Source passage:
-------------------------
McKiel et al. first described isolation of a novel rickettsia, R. canada (sic) strain 2678. The agent was isolated in embryonated chicken eggs from a pool of Haemaphysalis leporispalustris ticks collected from a domestic rabbit used as a sentinel animal near Ottawa, Ontario, Canada in 1962-63. A second isolate, strain H299, was recovered from ticks removed from a snowshoe hare in October 1964, but this strain was lost. Subsequent field work failed to detect this agent until 1980, when another isolate CA410 of R. canada was obtained from H. leporispalustris tick from a black-tailed jack rabbit, Lepus californicus from Mendocino County in California. Serologic evidence has been described that suggests R. canadensis may cause a febrile disease in man.
The biological and phylogenetic placement of R. canadensis has been problematic. While R. canadensis is antigenically more closely related to typhus group rickettsiae, like pathogenic spotted fever group rickettsiae, it causes a generalized infection in ticks, can be transmitted by ticks and is maintained transstadially and transovarially in them; it also invades the nuclei of cells6 and has both rOmpA and rOmpB proteins like spotted fever rickettsiae. On the other hand, like typhus group rickettsiae R. canadensis does not rapidly kill embryonated chicken eggs where it grows to high titers, it hemolyzes red blood cells, it is susceptible to erythromycin, and it forms small plaques more slowly than spotted fever group rickettsiae; it also has a G+C % similar to that of typhus group rickettsiae. DNA-DNA hybridization and sequence comparisons of specific rickettsial genes like those of 16S rRNA and groEL place it at a similar distance from typhus and spotted fever group rickettsiae much like the mite and flea transmitted species, R. akari and R. felis. This data suggested that R. canadensis may be representative of a distinct lineage of rickettsiae which is poorly represented as yet among characterized isolates but which, like R. bellii, shares some ancestral characteristics with both classic typhus and spotted fever group rickettsiae; in that sense it may more closely resemble forms ancestral to this genus.
-------------------------
Stored items:
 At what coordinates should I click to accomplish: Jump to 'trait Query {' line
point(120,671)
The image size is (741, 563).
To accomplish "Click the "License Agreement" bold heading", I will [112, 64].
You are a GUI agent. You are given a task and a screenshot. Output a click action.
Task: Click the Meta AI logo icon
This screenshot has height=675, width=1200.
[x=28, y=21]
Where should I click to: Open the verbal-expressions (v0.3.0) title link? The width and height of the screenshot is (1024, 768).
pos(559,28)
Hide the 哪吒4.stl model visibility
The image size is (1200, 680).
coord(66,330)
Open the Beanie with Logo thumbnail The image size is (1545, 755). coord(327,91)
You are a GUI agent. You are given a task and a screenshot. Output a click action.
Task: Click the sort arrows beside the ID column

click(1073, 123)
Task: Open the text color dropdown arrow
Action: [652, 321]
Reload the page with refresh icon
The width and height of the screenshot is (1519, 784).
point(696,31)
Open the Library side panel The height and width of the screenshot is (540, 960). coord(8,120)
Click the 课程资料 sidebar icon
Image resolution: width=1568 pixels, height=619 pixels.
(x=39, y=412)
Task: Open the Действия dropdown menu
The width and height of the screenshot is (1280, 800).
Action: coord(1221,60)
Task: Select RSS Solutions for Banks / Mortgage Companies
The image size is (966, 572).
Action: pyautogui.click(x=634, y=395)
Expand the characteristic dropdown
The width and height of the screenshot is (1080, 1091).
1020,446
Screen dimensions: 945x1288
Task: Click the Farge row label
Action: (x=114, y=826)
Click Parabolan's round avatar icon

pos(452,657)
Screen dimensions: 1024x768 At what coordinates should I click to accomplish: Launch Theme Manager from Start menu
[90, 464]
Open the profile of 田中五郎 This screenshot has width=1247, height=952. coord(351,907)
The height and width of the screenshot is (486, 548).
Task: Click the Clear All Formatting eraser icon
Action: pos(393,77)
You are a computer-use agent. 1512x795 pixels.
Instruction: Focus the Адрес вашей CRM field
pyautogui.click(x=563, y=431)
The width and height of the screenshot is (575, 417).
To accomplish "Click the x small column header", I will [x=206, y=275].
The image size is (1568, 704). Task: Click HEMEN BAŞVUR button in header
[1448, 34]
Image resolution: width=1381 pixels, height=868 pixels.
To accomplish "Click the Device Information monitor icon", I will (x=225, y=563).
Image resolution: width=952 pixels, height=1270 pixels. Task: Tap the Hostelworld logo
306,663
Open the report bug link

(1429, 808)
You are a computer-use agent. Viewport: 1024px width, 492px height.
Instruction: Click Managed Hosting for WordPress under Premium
-------------------------
Your task: Please carry the passage on Rickettsia canadensis further, picking up right after its final sentence. The listing above comes from a separate source and is unrelated to the passage on Rickettsia canadensis.

Result for this exercise:
The above description has been condensed from a paper presented at the 2009 American Society for Rickettsiology meeting in Hilton Head, South Carolina: Eremeeva ME, Madan A, Shaw C, Tang K, Dasch GA. 2009. New Perspectives on Rickettsial Evolution from New Genome Sequences of Rickettsia, particularly R. canadensis, and Orientia tsutsugamushi.